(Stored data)
□ □ □ □ □ □ □

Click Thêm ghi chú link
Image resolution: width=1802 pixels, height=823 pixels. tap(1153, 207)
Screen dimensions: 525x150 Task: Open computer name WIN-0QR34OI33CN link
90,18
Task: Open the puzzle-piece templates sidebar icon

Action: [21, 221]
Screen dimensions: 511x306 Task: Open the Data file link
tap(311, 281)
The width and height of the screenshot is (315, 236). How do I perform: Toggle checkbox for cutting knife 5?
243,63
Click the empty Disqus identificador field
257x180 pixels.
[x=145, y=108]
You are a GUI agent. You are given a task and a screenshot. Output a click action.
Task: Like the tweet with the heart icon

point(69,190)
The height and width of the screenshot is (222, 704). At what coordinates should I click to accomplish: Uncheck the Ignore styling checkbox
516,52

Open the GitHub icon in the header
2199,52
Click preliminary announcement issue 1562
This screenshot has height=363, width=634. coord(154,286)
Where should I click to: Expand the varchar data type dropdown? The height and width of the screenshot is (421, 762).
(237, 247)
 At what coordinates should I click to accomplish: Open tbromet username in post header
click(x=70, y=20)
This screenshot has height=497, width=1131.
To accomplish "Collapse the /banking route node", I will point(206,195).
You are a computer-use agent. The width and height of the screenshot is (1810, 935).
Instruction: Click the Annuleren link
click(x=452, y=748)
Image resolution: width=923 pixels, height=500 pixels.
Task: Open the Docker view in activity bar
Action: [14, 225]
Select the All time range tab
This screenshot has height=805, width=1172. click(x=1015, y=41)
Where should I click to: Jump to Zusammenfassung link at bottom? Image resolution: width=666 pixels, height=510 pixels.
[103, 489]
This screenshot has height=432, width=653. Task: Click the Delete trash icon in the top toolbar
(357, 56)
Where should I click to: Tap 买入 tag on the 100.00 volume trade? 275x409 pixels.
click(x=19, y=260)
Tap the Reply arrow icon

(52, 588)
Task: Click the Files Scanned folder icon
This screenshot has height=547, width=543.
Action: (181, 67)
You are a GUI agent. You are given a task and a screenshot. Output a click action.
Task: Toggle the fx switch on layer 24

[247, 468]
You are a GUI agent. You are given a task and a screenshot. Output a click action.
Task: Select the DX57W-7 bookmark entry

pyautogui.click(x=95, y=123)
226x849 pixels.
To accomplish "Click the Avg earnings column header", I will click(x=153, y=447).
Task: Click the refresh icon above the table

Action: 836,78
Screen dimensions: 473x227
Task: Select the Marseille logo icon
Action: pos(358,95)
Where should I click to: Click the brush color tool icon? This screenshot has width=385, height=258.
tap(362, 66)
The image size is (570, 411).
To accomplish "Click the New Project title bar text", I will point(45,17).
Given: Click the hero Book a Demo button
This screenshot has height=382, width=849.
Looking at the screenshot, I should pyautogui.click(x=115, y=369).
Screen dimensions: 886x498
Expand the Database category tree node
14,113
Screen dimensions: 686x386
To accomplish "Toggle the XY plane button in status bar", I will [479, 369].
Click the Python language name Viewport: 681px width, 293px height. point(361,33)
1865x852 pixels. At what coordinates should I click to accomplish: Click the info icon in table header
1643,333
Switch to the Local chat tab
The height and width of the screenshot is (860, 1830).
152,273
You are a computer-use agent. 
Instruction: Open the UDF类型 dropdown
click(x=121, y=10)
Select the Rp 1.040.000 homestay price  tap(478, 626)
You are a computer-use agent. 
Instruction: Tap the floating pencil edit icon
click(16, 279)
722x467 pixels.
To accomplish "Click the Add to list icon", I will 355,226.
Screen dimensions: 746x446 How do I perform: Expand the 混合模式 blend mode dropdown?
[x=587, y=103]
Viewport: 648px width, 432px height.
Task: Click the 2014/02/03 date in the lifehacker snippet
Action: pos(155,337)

□ □ □ □ □ □ □

§ **Exercise aim**
Wherever a line of the records above contains the string "button", copy that line out.

§ **Answer box**
Given: Click the hero Book a Demo button
To accomplish "Toggle the XY plane button in status bar", I will [479, 369].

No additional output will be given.